You should always wear protective gear when shooting. In fact, eyewear is one of the most important parts of your gun safety gear. Not only can a 7mm rifle recoil enough to rip your eyebrow off, you’ve also got to be aware of firearm malfunction that can send shards of metal, gunpowder and a host of other harmful objects directly into your most powerful hunting tool: your eyes, causing irreparable damage and in many cases, complete loss of sight.
Here’s your guide for keeping your eyes protected, your vision clear and your firearm safely in hand.
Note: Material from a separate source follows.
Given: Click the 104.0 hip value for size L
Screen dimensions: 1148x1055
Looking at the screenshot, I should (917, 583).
If you wear bifocals, opt for a larger frame that makes the transition much more subtle. This will give you greater accuracy and less eye strain. The all-terrain blog Outdoorsman Time explains the strained relationships between any lenses and scopes. One scope may be completely useless in combination with your glasses, while another brand may work perfectly. Your experience will be as unique as your eyes and as specific as your personal prescription. Sign up for Amazon Prime to order a few scopes with free shipping. Amazon has a great return policy so only keep one if it works for you.
Fit is Everything
There’s nothing more frustrating than a pair of glasses that are constantly sliding off a sweaty nose or making your head and ears ache from a poor fit. Be sure that whatever frames you decide on are not just based on style or strength. Fit should be one of the main concerns for any experienced shooter because if you’re fiddling with your glasses you’re not scouting or ready to bag a trophy.
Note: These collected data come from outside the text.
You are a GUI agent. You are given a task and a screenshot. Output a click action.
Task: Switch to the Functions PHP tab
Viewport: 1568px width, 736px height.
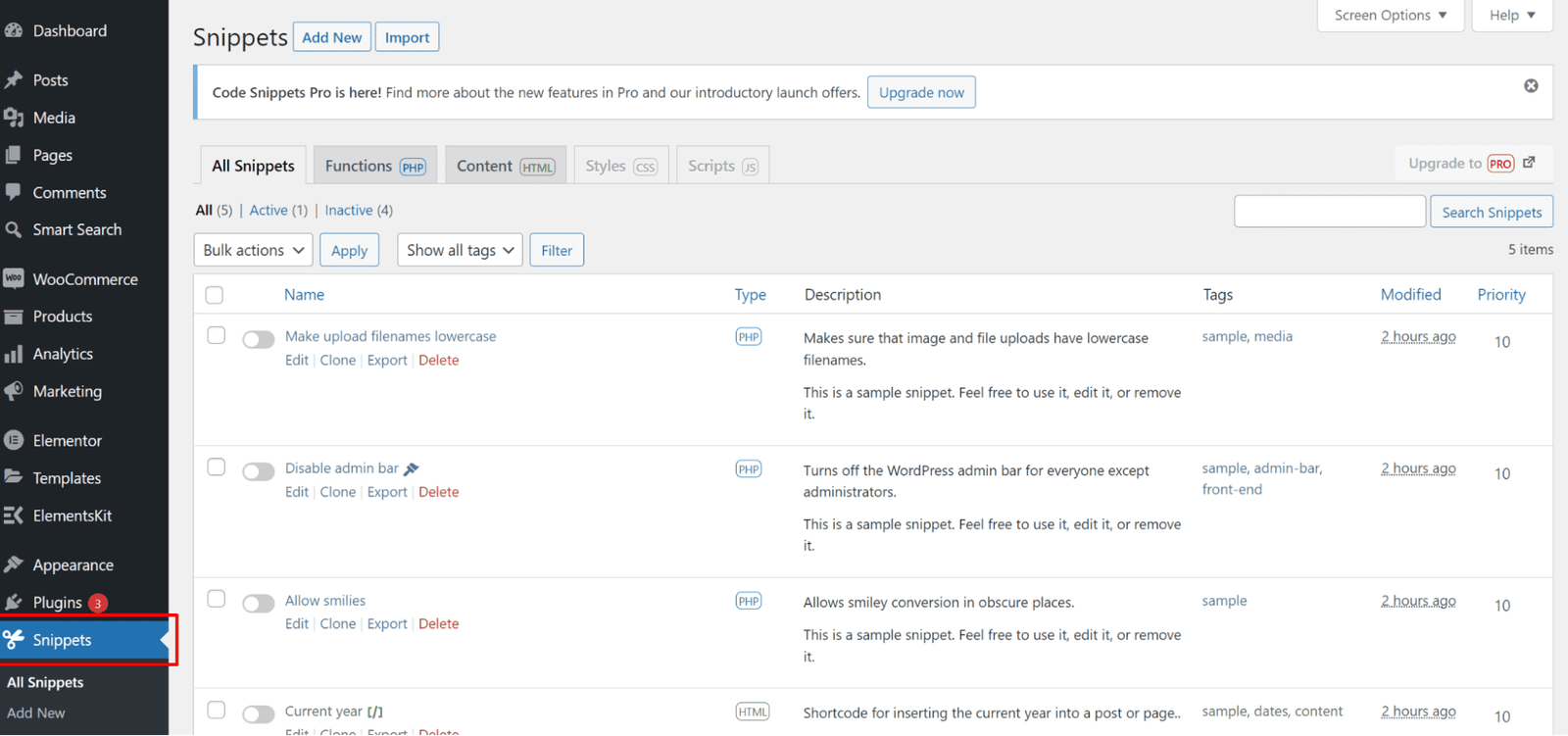pos(375,166)
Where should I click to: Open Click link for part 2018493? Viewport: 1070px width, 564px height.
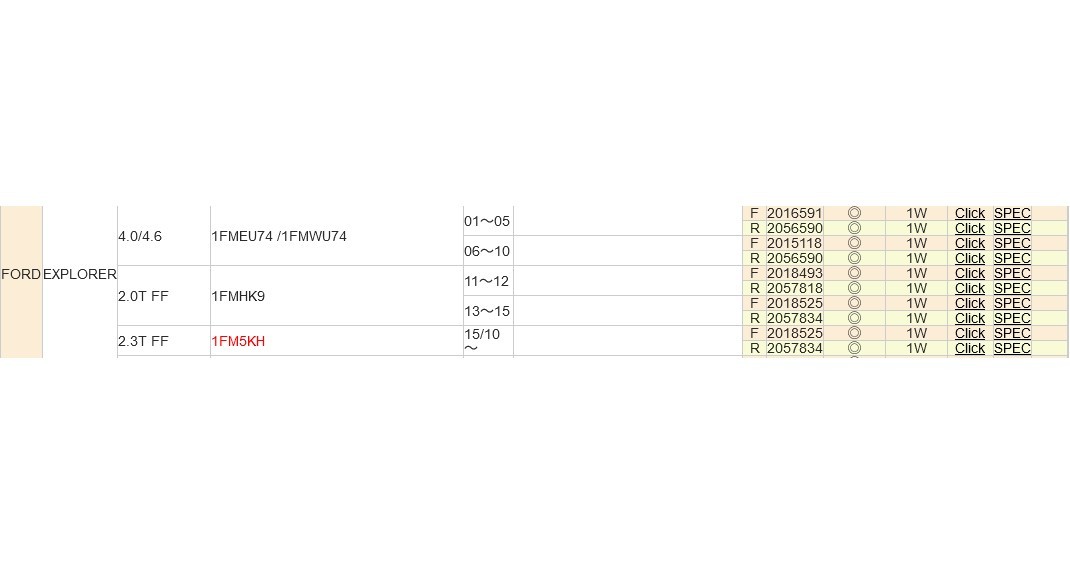969,273
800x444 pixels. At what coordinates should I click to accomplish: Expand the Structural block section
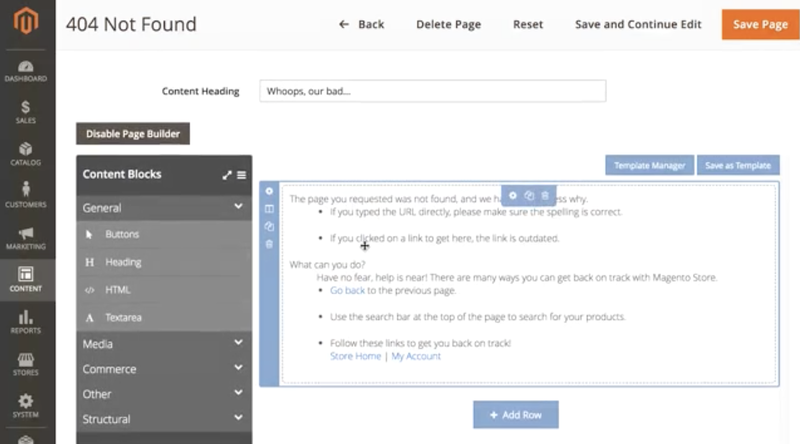tap(164, 419)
Wrap-around options are great for shielding your eyes from the elements in dusty terrain. And a sweat bar as well as added foam cushioning can greatly increase the comfort and stability of your shooting shades. Remember that bigger glasses may seem more cumbersome, but they are often much more effective.
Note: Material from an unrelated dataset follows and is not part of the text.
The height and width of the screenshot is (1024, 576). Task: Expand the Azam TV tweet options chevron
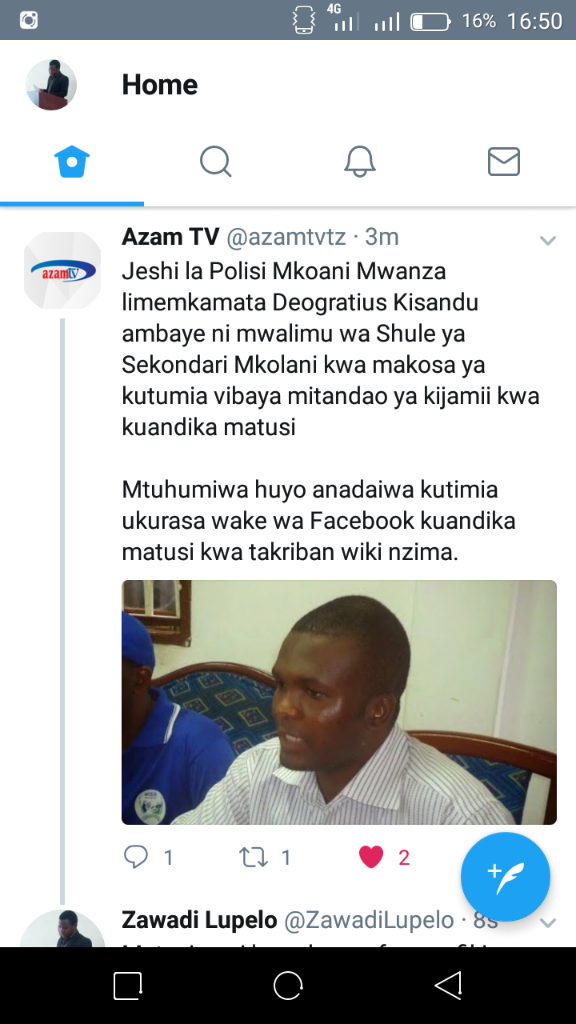point(547,240)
There are so many ways to customize your lenses to serve you in different shooting environments. Polarized glasses are great for when you’re shooting in bright light conditions especially around the glare of large bodies of water. They increase clarity, contrast and reduce glare and eyestrain. Yellow- and orange-hued lenses are best for low-lighting situations like white tail hunting at dawn and dusk. Purple lenses will create a stark contrast with the color orange, enhancing your target and range shooting abilities. So if you’re an avid shooter who likes to hit the range and get out into the field, you might have to invest in multiple pairs to get optimal shooting vision.